_Given request_
In the passage on the Nexus Framework, how many Scrum Teams does "multiple" typically mean?

BEGIN Passage provided

In this chapter, we describe the Nexus Framework in its entirety. As you will see, Nexus is a relatively small and simple extension of Scrum. As we like to say, “Scaled Scrum is still Scrum.” Scrum itself is quite simple, at least to understand. When scaling, this simplicity is a big advantage because complexity is the enemy of scaling. Nexus’ simplicity also makes it highly adaptable, as we will see in subsequent chapters.

What is Nexus?

Nexus is a framework that enables multiple Scrum Teams to collaboratively work from a single Product Backlog to deliver at least one “Done” Integrated Increment every Sprint. “Multiple” means, typically, three to nine Scrum teams. Why not two? Because two teams can generally coordinate between one another without additional structure. Why nine? Just as Scrum recommends limiting teams to no more than nine members to improve cohesion and reduce complexity, Nexus recommends the same for the number of teams. Just as in Scrum, however, this upper limit is not absolute and slightly larger numbers may still work, depending on the circumstances. With Nexus we have discovered that collaboration complexity and coordination between teams increases significantly beyond nine teams, and for those cases some different techniques apply.1

Since Nexus builds on Scrum, its parts will be familiar to those who have used Scrum. The difference is that more attention is paid to dependencies and communication between Scrum Teams (see Figure 2-1).

END Passage provided
BEGIN Extracted material

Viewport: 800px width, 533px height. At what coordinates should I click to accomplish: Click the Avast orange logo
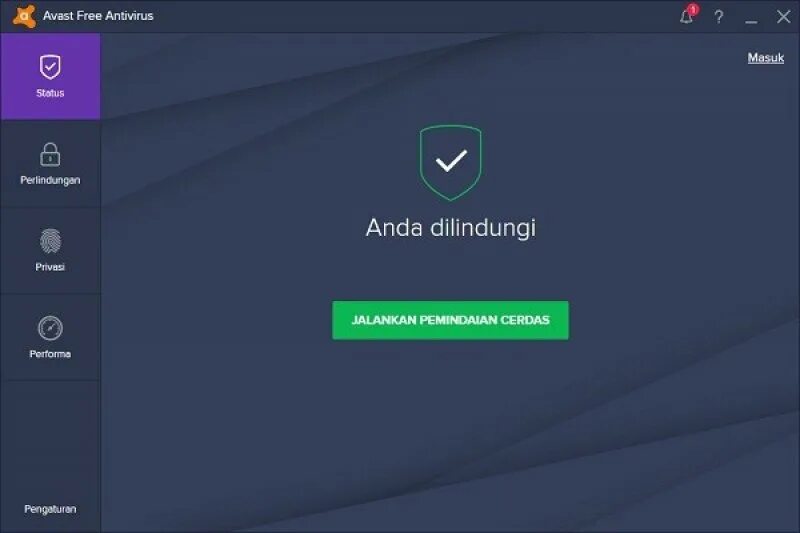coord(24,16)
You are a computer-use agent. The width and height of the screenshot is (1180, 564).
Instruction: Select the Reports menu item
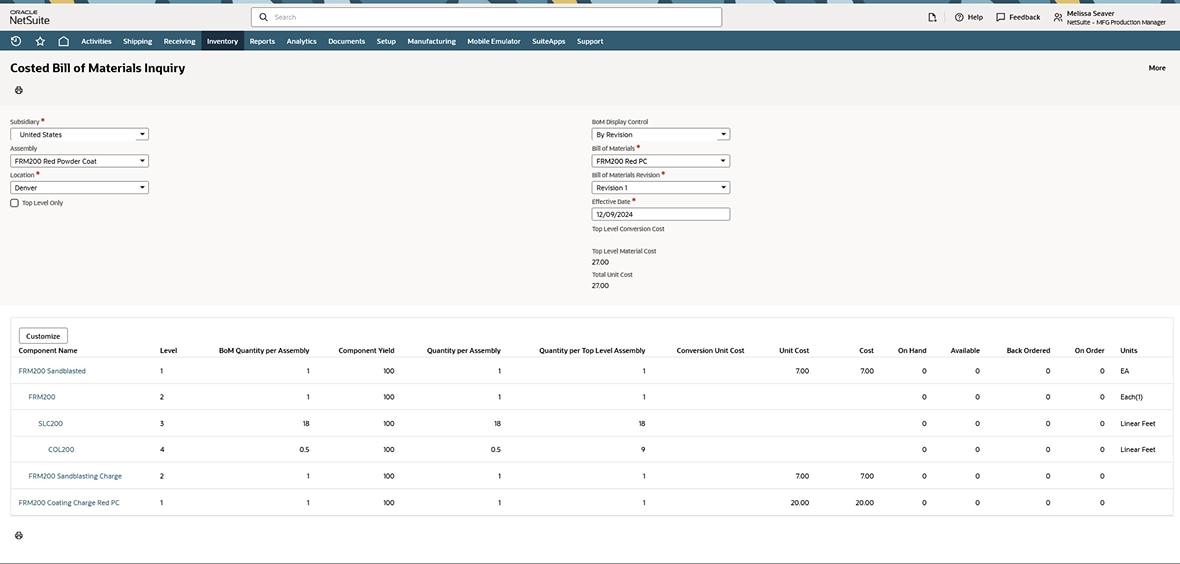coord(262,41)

END Extracted material

_Full answer_
Three to nine Scrum Teams.